Activation of γδ T cells
Human peripheral blood γδ T cells primarily express Vδ2 and Vγ9 chains that are activated upon recognition of phosphorylated antigens (PAGs) such as HMBPP. BTN3A1 is an isoform of the BTN3A (CD277) family that plays an integral role in PAG activation of γδ T cells. BTN3A1 is expressed on the cell surface and is widely expressed, consisting of two immunoglobulin-like extracellular structural domains and an intracellular B30.2 structural domain.

In general, under physiological conditions, the concentration of PAG is not sufficient to stimulate γδ T cells. However, due to metabolic reprogramming, tumor cells exhibit an upregulation of PAG production, which increases the activity of the mevalonate pathway. In addition, PAG concentrations can be pharmacologically increased. Nitrogen-containing bisphosphonates used for the treatment of hypercalcemia or cancer bone metastases, such as pamidronate (Pam) and zoledronate (ZOL), inhibit farnesyl diphosphate (FPP) synthase, the rate-limiting enzyme in the mevalonate pathway.
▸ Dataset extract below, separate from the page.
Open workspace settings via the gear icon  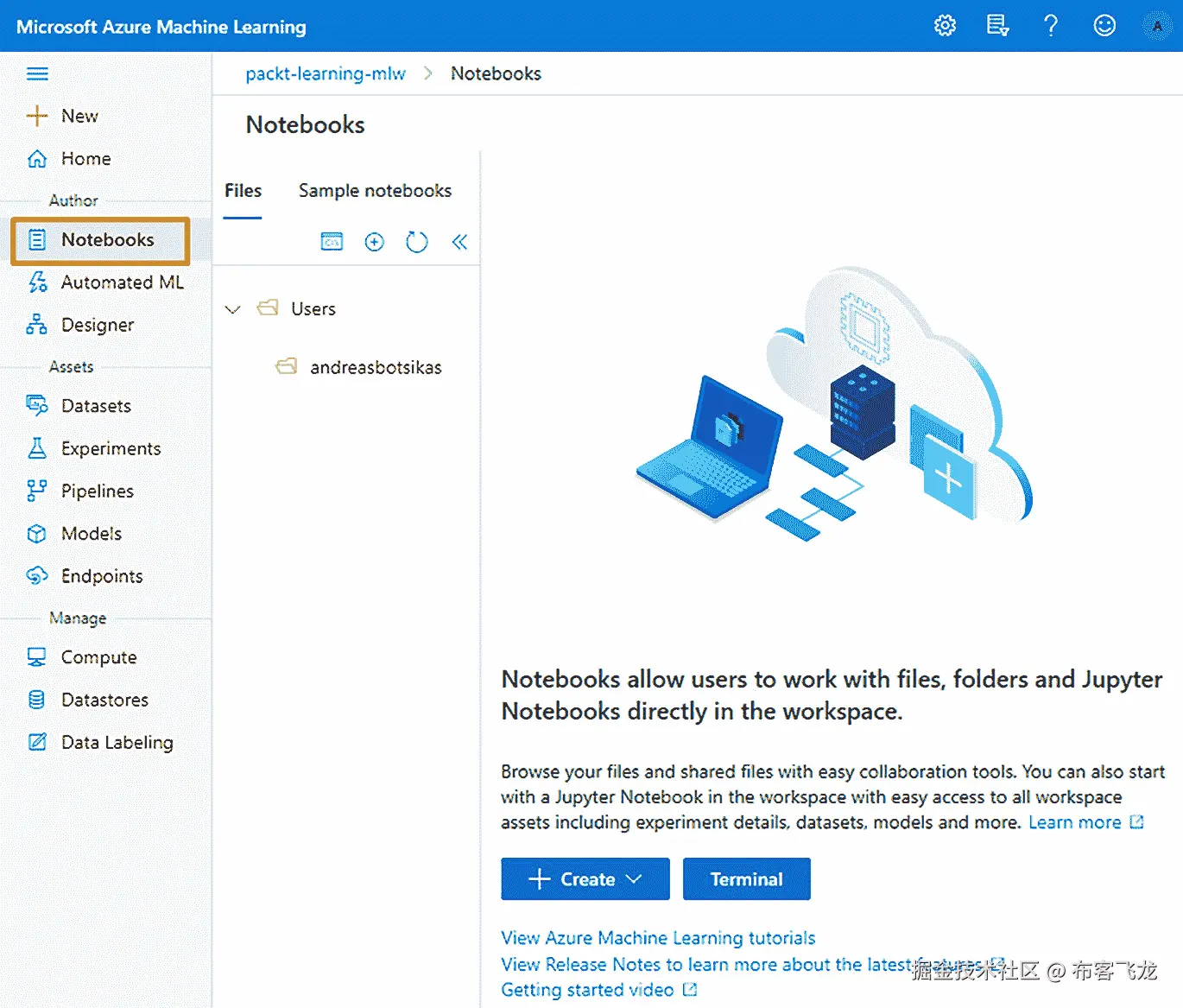[x=944, y=25]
As a result, the concentration of IPP (the upstream metabolite of FPP) increases, thereby activating γδ T cells.

γδ T cells recognize PAG not only by γδ TCR but also by NKG2D receptors for stress-related antigens, and for natural killer cells, which is not restricted by MHC.

Tumor microenvironment and γδ T cellsSeveral studies have demonstrated the plasticity of γδ T cells, which, upon activation by PAGs, promote the Th1 immune response by secreting TNF-α and IFN-γ. However, γδ T cells can also polarize into cells with properties similar to those of Th2 cells, Th17 cells, or regulatory T cells (Treg).
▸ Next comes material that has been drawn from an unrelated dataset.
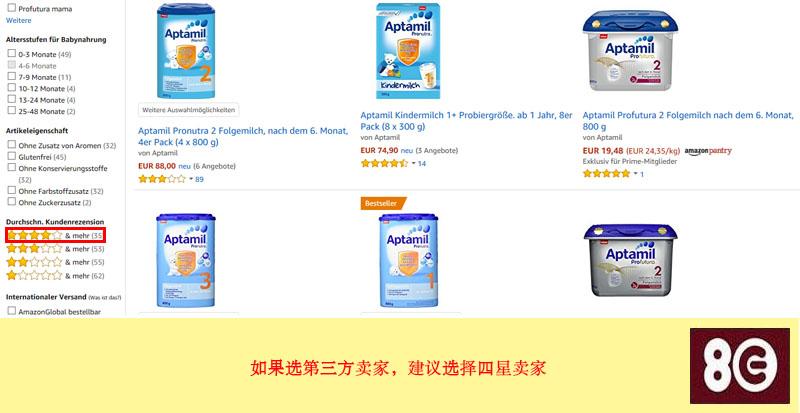Screen dimensions: 800x413
Task: Filter by four stars & mehr rating
Action: point(55,235)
Tumors include not only cancer cells but also extracellular matrix (ECM), stromal cells (e.g., fibroblasts and mesenchymal stromal cells), vascular networks and immune cells such as T and B cells, NK cells, and various immunosuppressive cells such as tumor-associated macrophages (TAMs) and myeloid-derived suppressor cells (MDSCs), all of which constitute the tumor microenvironment (TME).

TME contains various cytokines, chemokines, growth factors, inflammatory mediators, and matrix remodeling enzymes to promote communications among the cells that make up TME. This environment promotes the polarization of γδ T cells into Th17 or Treg-like cells that produce IL-17 and TGF-β, which favor cancer cell proliferation. IL-17-producing γδ T cells induce angiogenesis and support cancer progression, and TGF-β negatively regulates γδ T cells.

Targeting TME can enhance the antitumor effect by activating and improving the cytotoxicity of γδ T cells. Among these TME-targeted therapies, therapeutic antibodies against suppressive immune checkpoint molecules are an effective means to overcome the immunosuppressive effects of TME. The combination of pericytes γδ T cells with immune checkpoint inhibitors is a promising strategy to improve their cytotoxicity, because PAG-stimulated γδ T cells express PD-1 and blocking PD-1 may enhance the antitumor effects of γδ T cells.

New forms of γδ T cell therapy ( https://gammadelta-t-therapy.creative-biolabs.com/t-cell-therapy-develop... )
In recent years, several strategies have been proposed to improve the antitumor effect of γδ T-cell immunotherapy.
* The use of bispecific antibodies significantly increases cytotoxicity.
* Chimeric antigen receptor-transduced γδ T cells (CAR-γδT) is another new strategy to overcome the current therapeutic limitations.